The Access Group takes alert noise down by 99% to focus on innovation and shipping

Industry
Region
Business Challenge

Scaling is a top business priority for The Access Group. With over 60,000 customers, Access has many and varied products across multiple sectors, gaining a hybrid, multi-cloud environment. Its goal is to become 100% SaaS within five years and to gain an end-to-end view of its business transactions. Critical to Access is momentum and growth, with the customer at the heart of it all.

99%
reduction in alert noise
£1000
savings in monthly AWS bill
30%
baseline for database usage, previously 60%

A hybrid environment needs to be available 24/7 

One challenge, in addition to integrating in-house services, was pinpointing uptime and reliability issues across the stack. Software engineers were up against non-stop alert noise. They could wake up to multiple messages in their inbox with alerts from different environments. In order to distinguish noise from critical alerts, engineers had to dig through past tickets and search code, which could take hours. This was an unwanted distraction from mission-critical tasks, like scaling and shipping features.
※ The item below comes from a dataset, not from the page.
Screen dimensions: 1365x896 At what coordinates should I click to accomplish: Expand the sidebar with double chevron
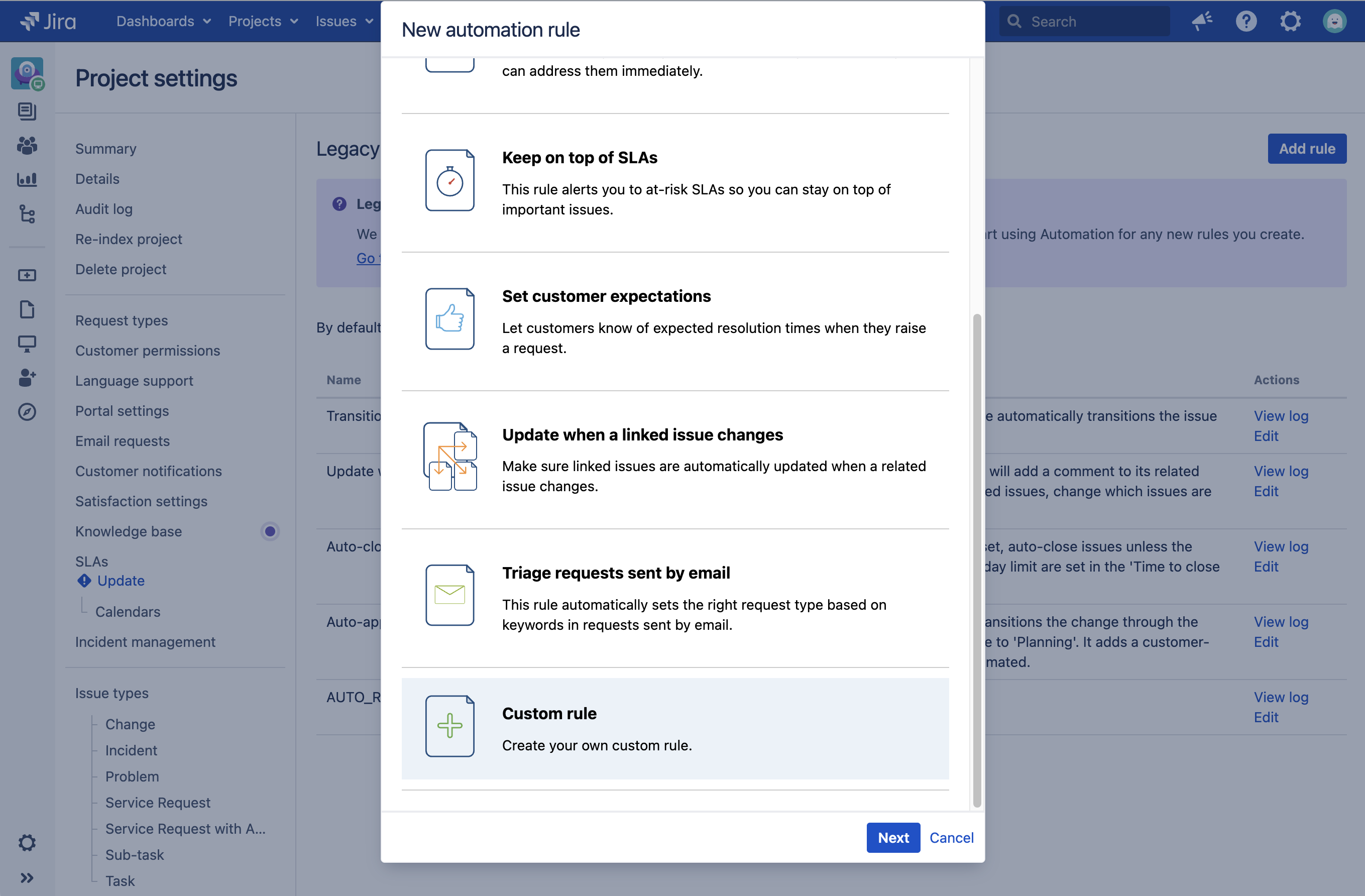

The group wanted to implement new tech to gain a centralized view across systems and capitalize on the momentum and growth it had already achieved.

Visibility across systems saves time and costs

New Relic application performance monitoring (APM) maps internal and external systems, giving software engineers a data-driven approach to work. New Relic alerts automate and streamline the incident management process by allowing engineers to focus on shipping new features and other mission-critical work. New Relic helps Access improve performance and processes by unifying insights in addition to resolving issues proactively before incidents have the chance to impact customers.
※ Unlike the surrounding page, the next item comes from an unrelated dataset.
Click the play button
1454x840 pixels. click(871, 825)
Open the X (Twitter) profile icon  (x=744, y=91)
I used to spend every waking hour investigating noise. Now, if a New Relic alert comes in, I see the issue straight away. All the information is already there on the incident page through the server. Now I spend 10 minutes investigating and can figure out the issue faster.

Best practice in alerts lets engineers focus on what they do best

Noise has been reduced by 99% with alerts. Teams now get an average of nine alerts per day. Configurable alerts surface the most important signals and the team can fine-tune alerts based on metrics, events, and more. The team can also mute alerts based on their workflows.

“We’re on things a lot faster with alerts. If something happens, it’s not death by notification. We’ve saved a lot of tears and a lot of meetings when the team knows exactly what to look at.” says Richard Bowen, data architect at The Access Group.

When there’s a slow process, it’s identified, to the line of code. New Relic alerts can plug into many productivity platforms, such as text messaging and Slack, including information like CPU usage and the number of threads running. This process is automated and runs in the background, so information is readily available and easy to dig into. And because the discovery work is eliminated, the necessary piece of code can be worked on to make it into the next sprint. With alerts and data all on one unified platform, with no need to context switch across tools, software engineers and developers can proactively detect issues for faster, simpler incident response. 

Configuration with New Relic is easy: You install the agent. You get a nice visualization of how your services talk to each other. You can see the metrics from all of your service interactions—even the performance issues outside your system. Other similar cloud platform tools require more configuration and overhead.

Real-time infrastructure and database insights

Gaining visibility into distributed systems lets Access pinpoint slow transactions impacting customers and other transactions in the ecosystem—with the ability to distinguish between internal and third-party processes. For example, for several years, a third-party process was thought to take 27 seconds. When New Relic was introduced, the team discovered that the slow third-party process was internal. The old code was rewritten in a day and added to the next sprint. This was discovered by a software engineer that had been onboarded with New Relic just the day before.

Access was also able to reduce the number of machines in its clusters, therefore, reducing cloud costs by identifying which servers were busy. A database that previously ran at 60% is now at 25%-30%, saving about £1,000 per month. The daily database—which had been running at 60%-80% during peak time—is now running at 4%. 

Engineering teams focus on mission-critical tasks

Access is getting ahead of customer issues, and proactively fixing them before the issues get to customers or the support team. This lets teams focus on what they were brought in to do—ship features and innovate—rather than chasing errors. Now that alerting is in place, Access engineers are digging into other metrics and KPIs to learn more about how customers are using the product, such as the number of customers using an app or process. This information is key to prioritizing the product backlog—engineers can see which work would have the most impact on customers. “OpenTelemetry is a big part of the final piece, which is business metrics and customer instrumentation,” says Richard.